Company is Coming: Getting Your Website Ready for End of Year Giving

65% of all end-of-year donors will visit your website before making a donation—that’s what Gail Perry, author of Fired Up Fundraising:  Turning Board Passion into Action tells us. 

Are you ready?  Is your website ready for a deluge of visitors?

I don’t know about you, but when I know I’m going to receive company, I clean my house.  In fact, when my kids were little, one day I was on a mean cleaning streak.  I was scrubbing all kinds of things.  My son—about 6 at the time--turned to me and said, “Who’s coming to visit?”  He had learned to associate cleaning and visitors! [I know:  I should be embarrassed to tell this story, but who has time for house cleaning when you have young children?].

Well, your website is about to receive a lot of visitors.  As you begin to ask people to give this holiday season, many of them will turn to your website to check-you-out before they give.

Don’t panic.  There’s no need for a total re-design (okay, maybe there is, but it doesn’t have to be done today).  You can make some quick fixes to your site to get it “company ready.”  With limited time, focus on your Donate Button and your Donation Page

Your Donate Button and Donation Page

  • Make sure you have a donate button, but also make sure it is conspicuous.  Network for Good tells us that Donate buttons should be “Big, bold, juicy, bordering-on-obnoxious.” 
  • Also among best practices, make sure the Donate Button is on every page of your website.  I know.  Obnoxious.  Again.  Do it anyway.  It works.
  • Make it stand out.  It should be bold, maybe in a unique color.
  • Put it at or near the top of the page, that is, “above the fold,” meaning donors should not have to scroll to see it. 
  • Make sure the Donate button goes directly to the page that allows donors to enter their credit card information.  Don’t make donating on your website a scavenger hunt.  Donors won’t play.
  • Have content on your Donate page that supports the ask you are making in letters and in email appeals.  Use the same picture(s).  I often find people think that “I’ve used that picture already.”  It’s okay.  Use the same photo.  It helps donors feel like they’re in the right place and reinforces your message.
  • Stephen Covey in The Speed of Trust argues compellingly that trust changes everything.  In an era when we never know who will announce next that their credit card customers have been hacked, we need to do all we can to reassure donors about security.

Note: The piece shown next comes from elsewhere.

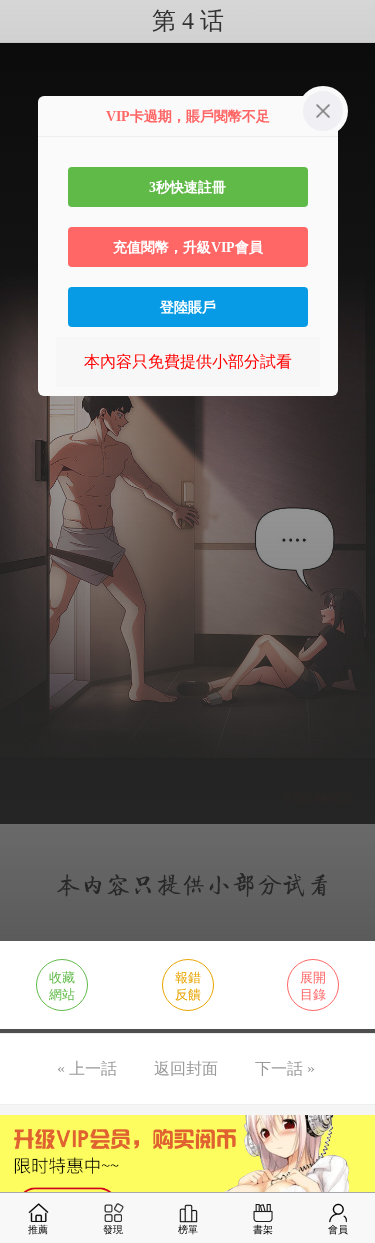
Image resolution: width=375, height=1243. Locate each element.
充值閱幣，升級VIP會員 (188, 247)
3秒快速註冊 (187, 187)
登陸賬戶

It’s important on our donate page to have assurances for the public—assurances about your site’s security, assurances about your organization’s credibility and standing, and assurances about your privacy policy (that you have one!).  In a White Paper titled Beyond Best Practices about online giving, Convio tells us that having a large security seal from a recognized, accredited organization impacts results.  The organizations that have large indicators that their sites are secure near the top of the page raise more money online than those who don’t share information about their security systems and raise more money than those who share security information in small print at the bottom of the page.
  • Finally, keep it simple.  In that same white paper, Convio shares that your donation form should be no more than one page long.

Why do you want to spruce up the house?

Between 2012 and 2013, online giving grew by about 13% according to an annual report by Blackbaud.  Many believe it will grow even more between 2013 and 2014. 

Don’t miss out.  Do your housekeeping.  Company is coming to visit.